Allocation sociale unique : quelles conséquences pour les ménages ?

Allocation sociale unique : quelles conséquences pour les ménages ?
La fusion de plusieurs aides sociales en une seule allocation est en cours de réflexion au gouvernement. - © Liderina

Prime d’activité, aide au logement, RSA, minimum vieillesse… Selon un rapport d’experts, la fusion de plusieurs allocations sociales en une prestation unique ferait plus de perdants que de gagnants.
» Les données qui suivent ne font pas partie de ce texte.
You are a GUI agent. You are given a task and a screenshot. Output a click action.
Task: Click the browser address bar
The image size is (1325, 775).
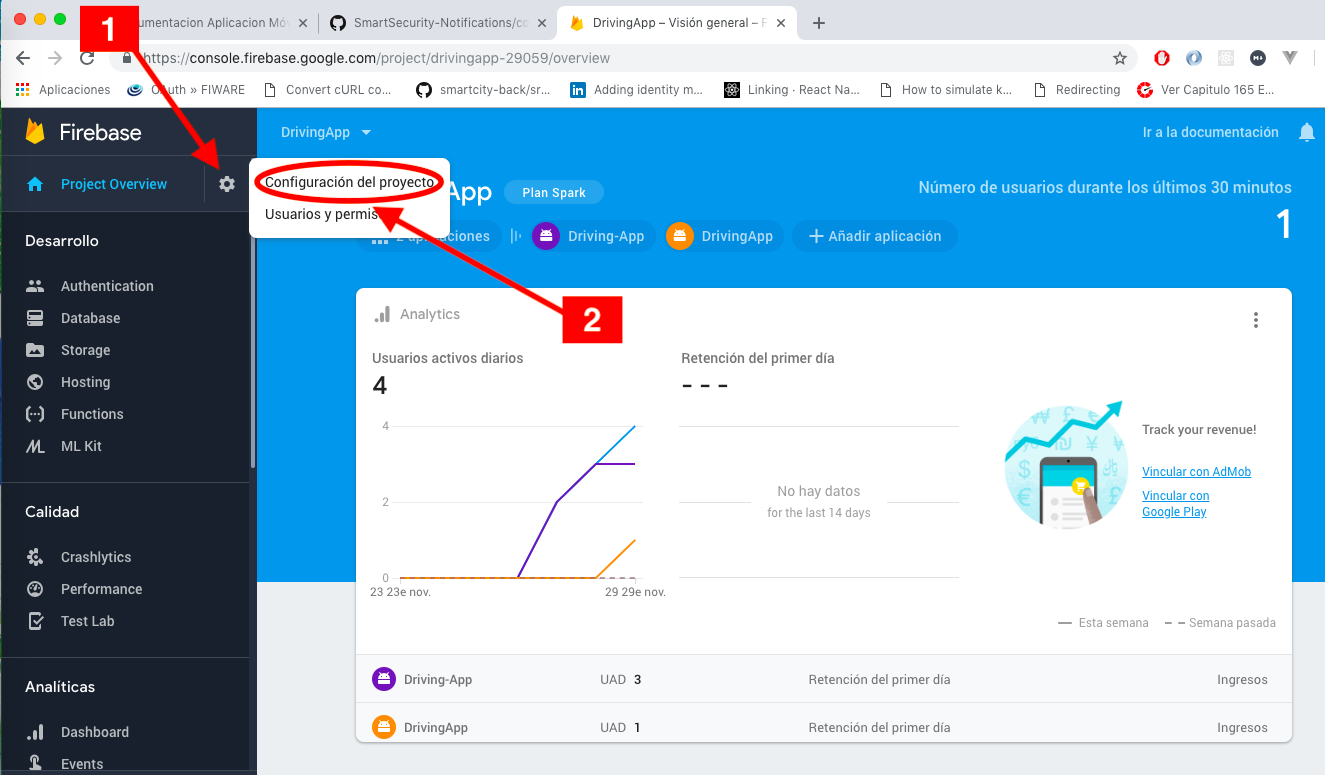620,58
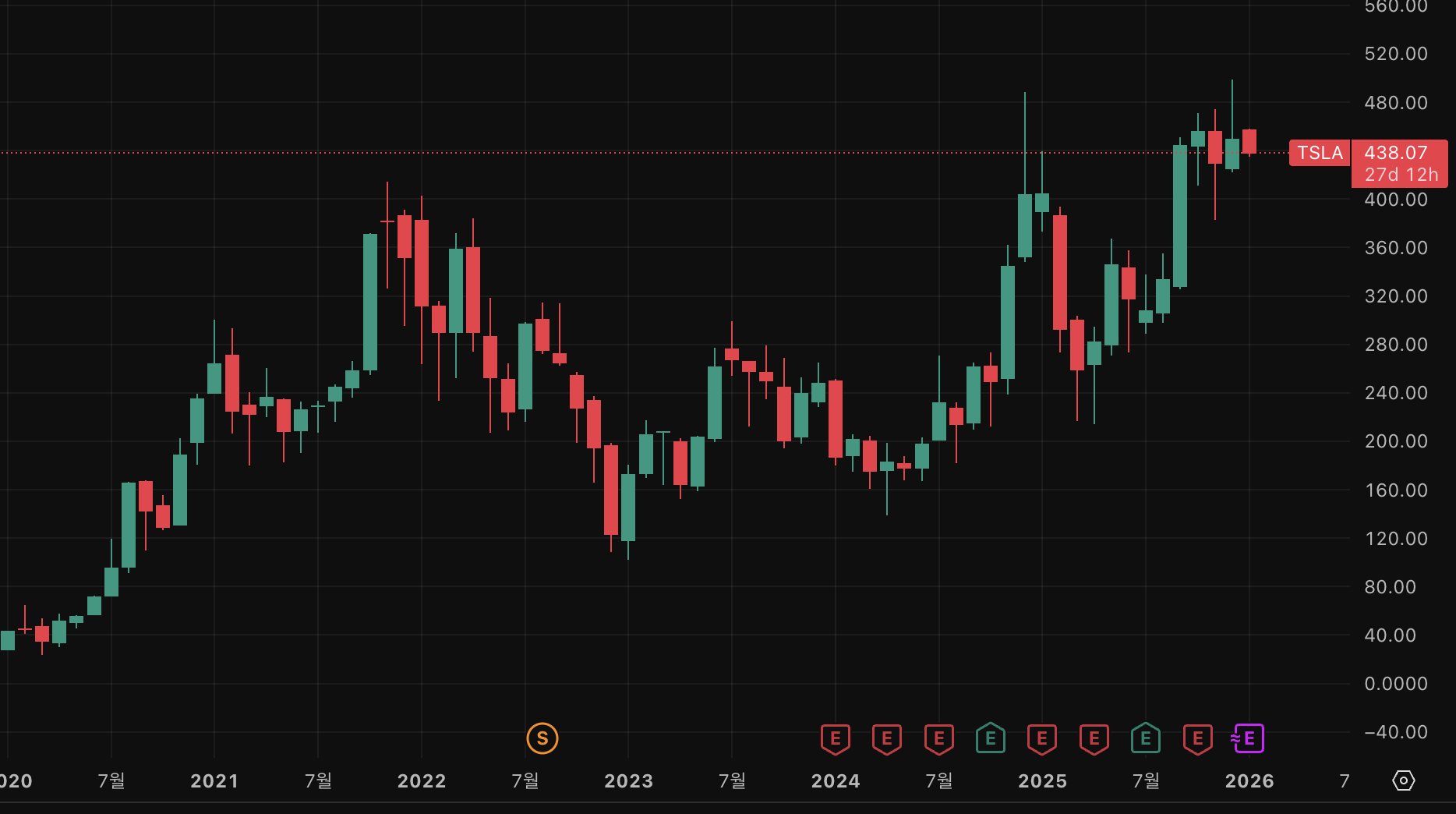This screenshot has height=814, width=1456.
Task: Select green earnings marker between July 2024 and 2025
Action: [990, 738]
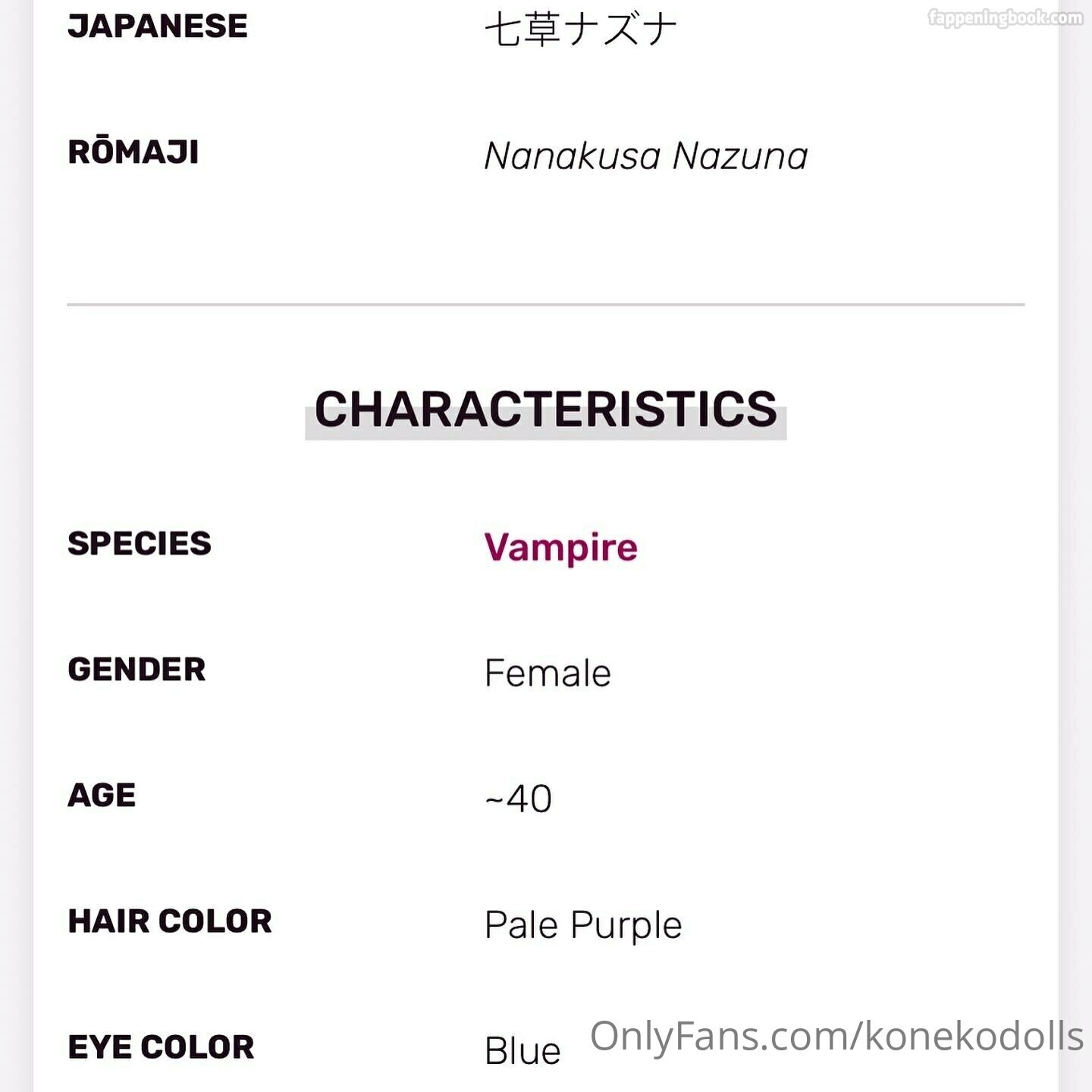This screenshot has width=1092, height=1092.
Task: Click the word Nazuna in the rōmaji name
Action: pos(740,156)
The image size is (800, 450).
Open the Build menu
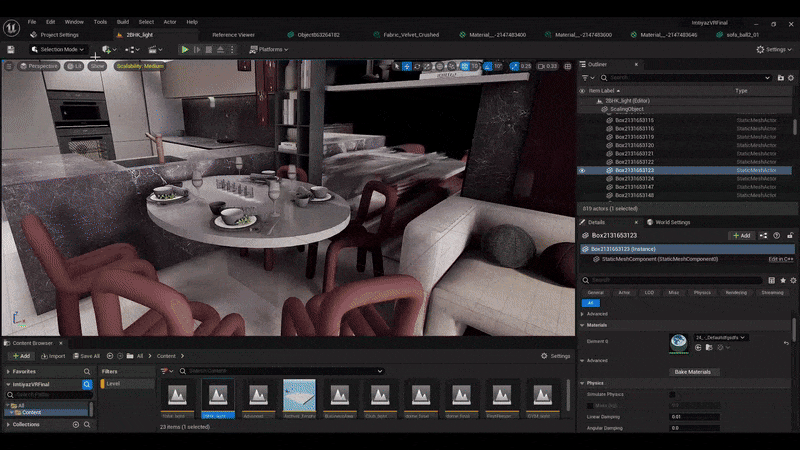123,21
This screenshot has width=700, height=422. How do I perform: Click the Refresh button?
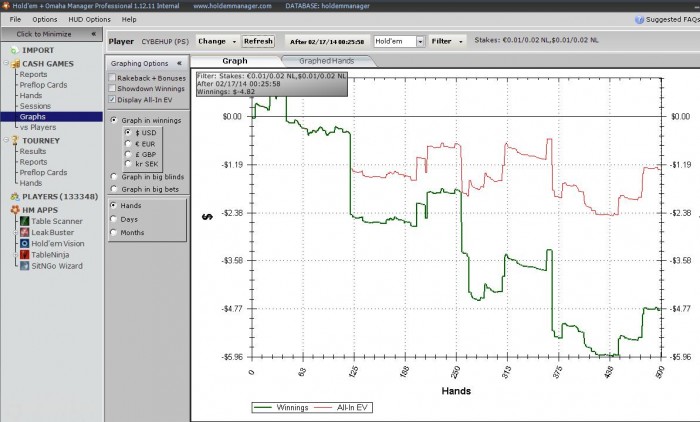click(258, 41)
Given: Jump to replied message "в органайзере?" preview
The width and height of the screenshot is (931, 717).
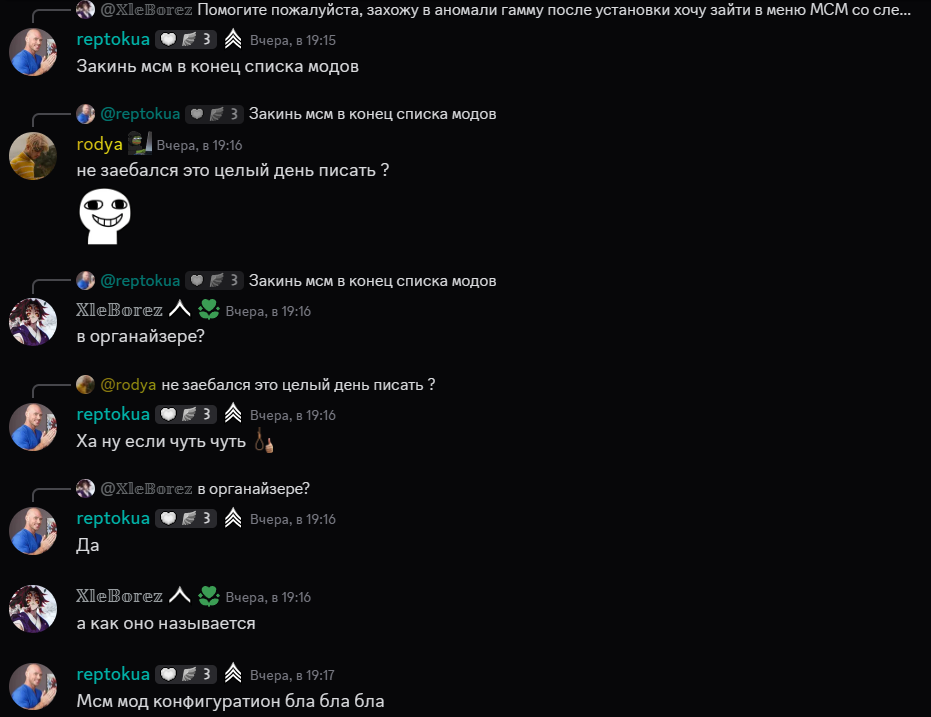Looking at the screenshot, I should click(254, 488).
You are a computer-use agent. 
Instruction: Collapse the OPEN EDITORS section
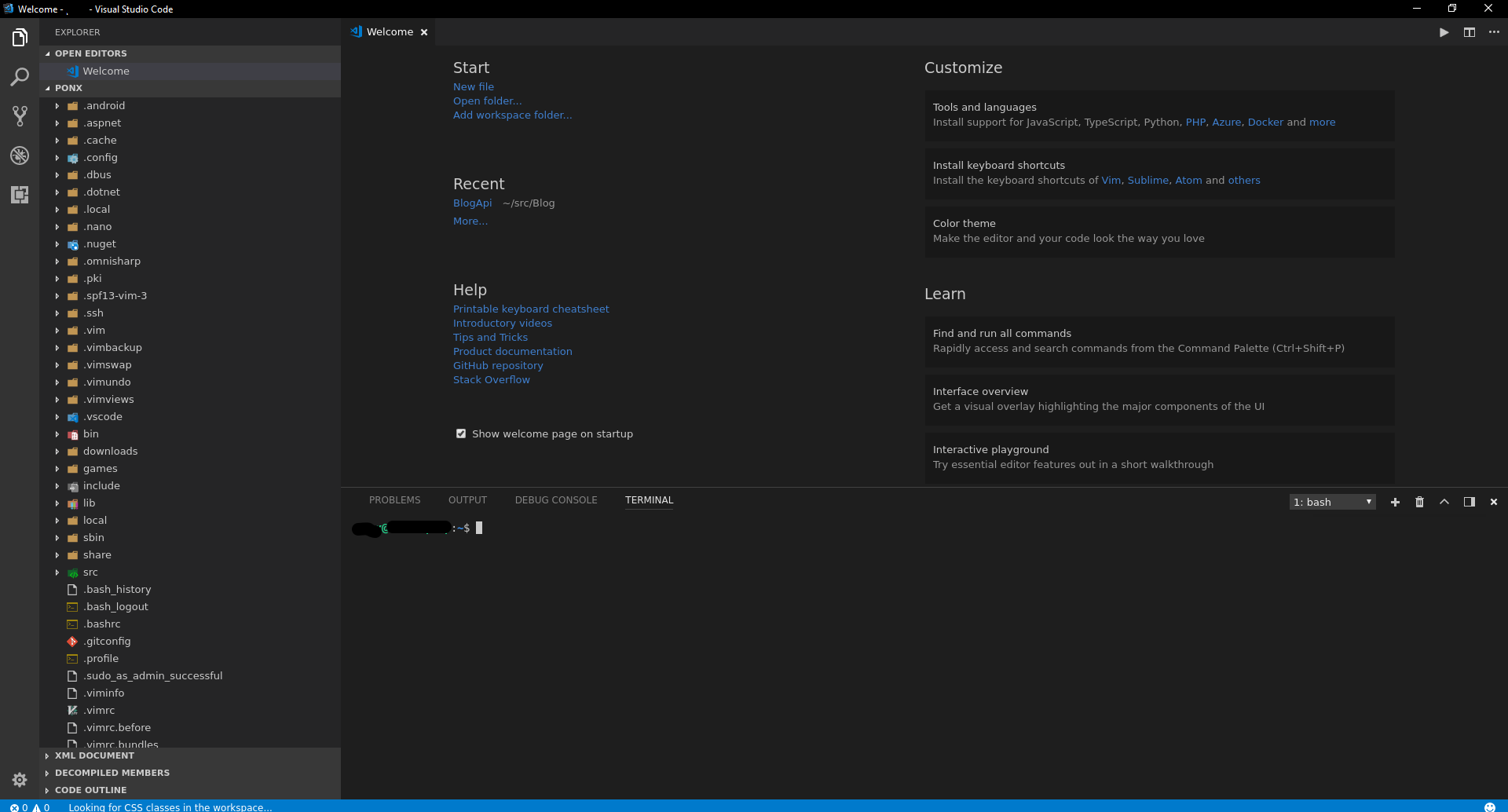pyautogui.click(x=90, y=53)
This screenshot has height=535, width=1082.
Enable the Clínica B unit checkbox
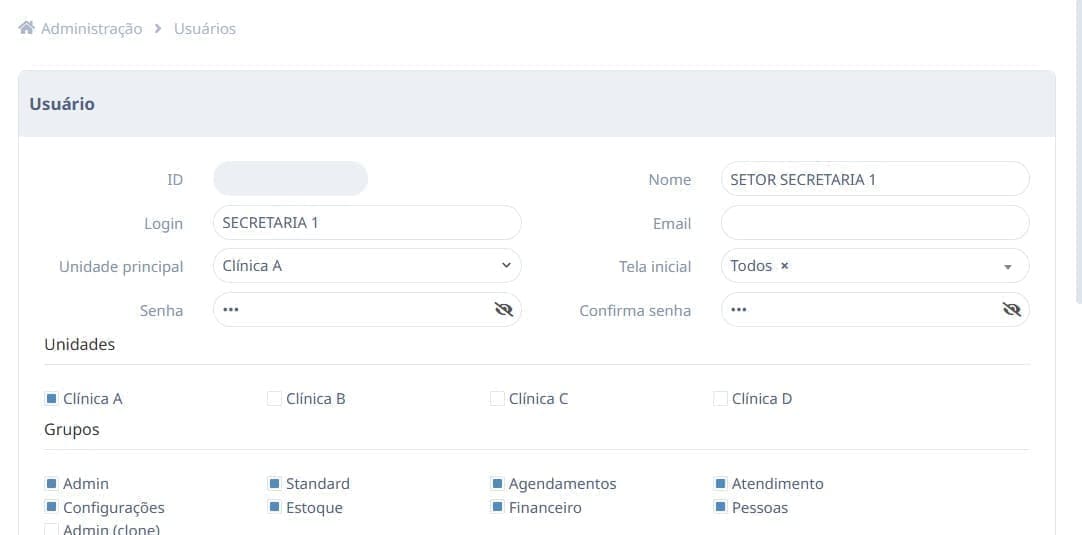click(274, 398)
Le gouvernement souhaite réformer les différents dispositifs de prestations sociales, le système étant devenu indéchiffrable selon lui. Mais les regrouper dans une allocation sociale unique (ASU) pourrait faire plus de perdants que de gagnants. C’est ce qui ressort d’une étude commandée par le gouvernement à France Stratégie, un organisme de réflexion indépendant rattaché à Matignon, et que s’est procuré Le Monde.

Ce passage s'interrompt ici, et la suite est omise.